Not so smooth now…

They say that necessity is the mother of invention, but there’s a strong case to be made that automation is driving a lot of innovation too. As convenience stores and supermarkets have been introducing self-checkouts and automated drink dispensers, time and time again, people have been finding creative workarounds for them.

Granted, most of the time they involve crime, but there’s also a lot of potential for great ideas to be born too. In fact, one just occurred recently on social media using 7-Eleven’s relatively new smoothie machines. These involve selecting a cup of ingredients from the freezer and popping it into the dedicated machine to blend into a refreshing treat.

However, one free-thinker looked at their cup and said, “Nay!” Instead, they purchased a bottle of Mitsuya Cider – a carbonated drink similar to Sprite or 7-Up – and mixed that in with the chunks of fruit and other frozen ingredients instead. Thus, a new drink sensation was born and our reporter Maro went out to try it with three different types of 7-Eleven smoothie cups.

She bought a Strawberry-Banana-Soy, Berry-Berry-Yogurt, and Mango-Pineapple cup; all the flavors offered that day except for the more vegetable-heavy Green Smoothie which seemed a little too adventurous for this recipe. She then walked right past the smoothie machine and took them as is.

At home, she opened each one and poured some Mitsuya Cider in between the frozen chunks, which conveniently helped to keep the soda cold.

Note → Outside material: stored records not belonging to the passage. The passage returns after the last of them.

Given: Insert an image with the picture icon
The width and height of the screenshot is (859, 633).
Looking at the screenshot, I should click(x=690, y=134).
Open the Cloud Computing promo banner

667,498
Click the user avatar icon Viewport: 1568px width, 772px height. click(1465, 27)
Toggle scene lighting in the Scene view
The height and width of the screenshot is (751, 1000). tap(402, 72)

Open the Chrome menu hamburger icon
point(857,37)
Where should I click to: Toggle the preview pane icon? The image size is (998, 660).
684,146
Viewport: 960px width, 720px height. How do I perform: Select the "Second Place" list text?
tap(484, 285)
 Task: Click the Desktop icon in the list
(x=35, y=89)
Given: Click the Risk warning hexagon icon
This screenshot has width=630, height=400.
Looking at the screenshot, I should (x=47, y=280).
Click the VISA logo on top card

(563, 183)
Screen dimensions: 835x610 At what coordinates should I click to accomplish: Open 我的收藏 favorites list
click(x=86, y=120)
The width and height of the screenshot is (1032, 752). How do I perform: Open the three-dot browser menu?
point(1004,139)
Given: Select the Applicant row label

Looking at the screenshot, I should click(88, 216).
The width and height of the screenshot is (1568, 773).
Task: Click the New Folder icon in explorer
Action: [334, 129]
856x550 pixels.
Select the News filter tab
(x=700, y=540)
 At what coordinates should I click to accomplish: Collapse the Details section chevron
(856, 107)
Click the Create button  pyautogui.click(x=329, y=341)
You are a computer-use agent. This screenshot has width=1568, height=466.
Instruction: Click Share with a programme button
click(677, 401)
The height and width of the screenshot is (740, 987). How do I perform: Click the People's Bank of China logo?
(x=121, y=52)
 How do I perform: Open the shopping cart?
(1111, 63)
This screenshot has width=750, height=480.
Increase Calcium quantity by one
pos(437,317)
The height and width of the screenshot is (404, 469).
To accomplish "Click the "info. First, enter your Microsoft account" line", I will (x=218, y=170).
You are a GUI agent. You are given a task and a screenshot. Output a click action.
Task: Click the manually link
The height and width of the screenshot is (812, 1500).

First, Maro tried out the Berry-Berry-Yogurt Smoothie for 330 yen (US$2.13). It looked outstanding, with large chunks of strawberry and blueberry with some banana in the mix and yogurt-flavored ice cubes.

It tasted just as good and the tangy drink was a perfect match for the sweet and sour fruits. The yogurt ice was slow to melt so Maro got a spoon and started eating it straight. It had a different feel from regular yogurt or ice cream and the whole thing was so filling she’d consider it more of a dessert than a drink.

Next up was the Mango-Pineapple Smoothie for 300 yen. Its deceptively simple name leaves out the other complex tastes like pureed carrot, passionfruit, and banana.

With the light tropical flavors, Maro was expecting this one to be a slam dunk, but she felt the combination with Mitsuya Cider was a little off. The two flavors just didn’t mingle to her liking, but that could just be a matter of personal preference.

The final one was a wildcard. The Strawberry-Banana-Soy Smoothie for 330 yen seemed daunting due to its inclusion of soy milk, which doesn’t sound like a good match to mix with soda.

Maro was happy to find her lowered expectations were completely wrong as this one was very delicious too. The soy milk adds a mellower sweetness to the drink that doesn’t clash at all with the other flavors.

As for the distinct taste of soy milk that turns some off, it’s barely noticeable in this concoction, and the plentiful banana chunks help give this a creamy feel similar to a Frappuccino.

Still, if Maro had to choose a favorite, it’d be the Berry-Berry-Yogurt Smoothie. It’s just a solid mix that’s sure to have mass appeal. If you want to try this for the first time, it’d be the most reliable choice.

There’s also a wide range of drinks to choose from for mixing with frozen smoothie ingredients. Maro took out some sparkling wine and made a fun little sangria with it.

Whoever thought of this idea truly was a genius and a reminder that rules were made to be broken… preferably for delicious drinks rather than theft, of course.